Ok this is kind of sad. But I just looked at my sparkpeople page and I was 170 in Jan. of last year. I had lost weight - I know I did. Because this past fall I got down to 158 (Oct. 2008.) So that means I'm back to where I was at about the same time as last year. Ugh!

I really hate this.

Also, I have lost a lot of strength in my arms. I went to pick up a box of copy paper and could barely lift it up off of the floor.
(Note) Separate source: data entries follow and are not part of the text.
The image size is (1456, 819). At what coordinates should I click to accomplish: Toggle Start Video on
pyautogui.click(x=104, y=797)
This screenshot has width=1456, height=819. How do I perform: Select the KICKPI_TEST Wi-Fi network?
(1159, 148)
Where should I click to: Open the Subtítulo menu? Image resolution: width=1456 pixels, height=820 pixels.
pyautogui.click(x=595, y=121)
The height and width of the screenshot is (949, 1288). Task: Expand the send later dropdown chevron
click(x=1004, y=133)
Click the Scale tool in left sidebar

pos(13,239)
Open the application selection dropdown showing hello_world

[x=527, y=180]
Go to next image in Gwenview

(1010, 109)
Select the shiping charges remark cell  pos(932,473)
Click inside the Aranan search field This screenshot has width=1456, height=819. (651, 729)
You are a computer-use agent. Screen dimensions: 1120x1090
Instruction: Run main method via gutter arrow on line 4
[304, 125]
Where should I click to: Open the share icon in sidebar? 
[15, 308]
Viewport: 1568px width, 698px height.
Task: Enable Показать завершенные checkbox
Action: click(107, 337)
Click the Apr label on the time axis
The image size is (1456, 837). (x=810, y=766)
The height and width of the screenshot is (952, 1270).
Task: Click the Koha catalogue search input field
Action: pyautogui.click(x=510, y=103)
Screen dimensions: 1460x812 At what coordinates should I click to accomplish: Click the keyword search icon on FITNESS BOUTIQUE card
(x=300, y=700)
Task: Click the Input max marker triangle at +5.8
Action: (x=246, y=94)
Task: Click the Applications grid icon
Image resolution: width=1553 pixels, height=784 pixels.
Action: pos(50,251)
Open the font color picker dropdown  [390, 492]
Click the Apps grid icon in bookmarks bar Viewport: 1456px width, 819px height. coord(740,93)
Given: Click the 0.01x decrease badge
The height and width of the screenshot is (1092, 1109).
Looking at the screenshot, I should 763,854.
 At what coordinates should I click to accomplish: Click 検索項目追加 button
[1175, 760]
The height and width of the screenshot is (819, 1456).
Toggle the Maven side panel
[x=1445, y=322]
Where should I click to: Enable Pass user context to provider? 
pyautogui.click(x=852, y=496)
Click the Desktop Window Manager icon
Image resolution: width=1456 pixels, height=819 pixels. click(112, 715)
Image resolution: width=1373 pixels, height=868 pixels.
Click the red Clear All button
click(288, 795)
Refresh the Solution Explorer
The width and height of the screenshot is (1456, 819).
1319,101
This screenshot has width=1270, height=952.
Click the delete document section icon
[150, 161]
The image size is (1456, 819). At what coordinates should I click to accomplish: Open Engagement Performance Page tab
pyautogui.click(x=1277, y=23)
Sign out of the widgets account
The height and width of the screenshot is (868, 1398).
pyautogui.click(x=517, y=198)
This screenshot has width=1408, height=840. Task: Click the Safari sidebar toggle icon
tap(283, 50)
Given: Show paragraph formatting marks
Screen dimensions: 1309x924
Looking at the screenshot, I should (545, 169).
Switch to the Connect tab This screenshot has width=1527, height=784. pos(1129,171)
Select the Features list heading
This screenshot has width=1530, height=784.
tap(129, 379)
I really need a good swift kick in the butt... and I guess I'm the only one that's going to do anything about it... so it's time to stop whining and start doing something! I'm so mad at myself.

:ack2:
 
Ok this is kind of sad. But I just looked at my sparkpeople page and I was 170 in Jan. of last year. I had lost weight - I know I did. Because this past fall I got down to 158 (Oct. 2008.) So that means I'm back to where I was at about the same time as last year. Ugh!

I really hate this.

Also, I have lost a lot of strength in my arms. I went to pick up a box of copy paper and could barely lift it up off of the floor.

I really need a good swift kick in the butt... and I guess I'm the only one that's going to do anything about it... so it's time to stop whining and start doing something! I'm so mad at myself.

:ack2:
Check this out. I am 20 pounds HEAVIER than this time last year!!! Now that is sad. LOL
If your taking names of willing participants to swiftly kick you in the hinny end, I am throwing my name into the ring. Only if you promise to give me one right back though! haha
 
Ok this is kind of sad. But I just looked at my sparkpeople page and I was 170 in Jan. of last year. I had lost weight - I know I did. Because this past fall I got down to 158 (Oct. 2008.) So that means I'm back to where I was at about the same time as last year. Ugh!

I really hate this.
I really need a good swift kick in the butt... and I guess I'm the only one that's going to do anything about it... so it's time to stop whining and start doing something! I'm so mad at myself.

:ack2:

I know what you are talking about. Last September I managed to get to 142 which is the lowest I ever been in my adult life. I did maintain my 145 for over a year before that and this is my secret : I don't let the scale climb over 5 lbs higher than my happy weight. Anything over 5 lbs (like now, throw the pregnancy in there which had me put on another 10) is just SOOOO much harder to lose.
I am not saying maintaining is as hard as losing, but it requires effort. I still jump on the scale every day, not freaking out by the daily fluctuations, but I know when i had a couple of "bad days" or a bad week and then I have to watch it for the next week or two.

look at it this way : YOU HAVE DONE IT BEFORE, YOU CAN DO IT AGAIN!!! This is my main motivation... I know how I did it, I know what worked, I just have to bite the bullet and get on with it.

keep the goal in mind Sweatpea, it is so worth it at the end!!!!!!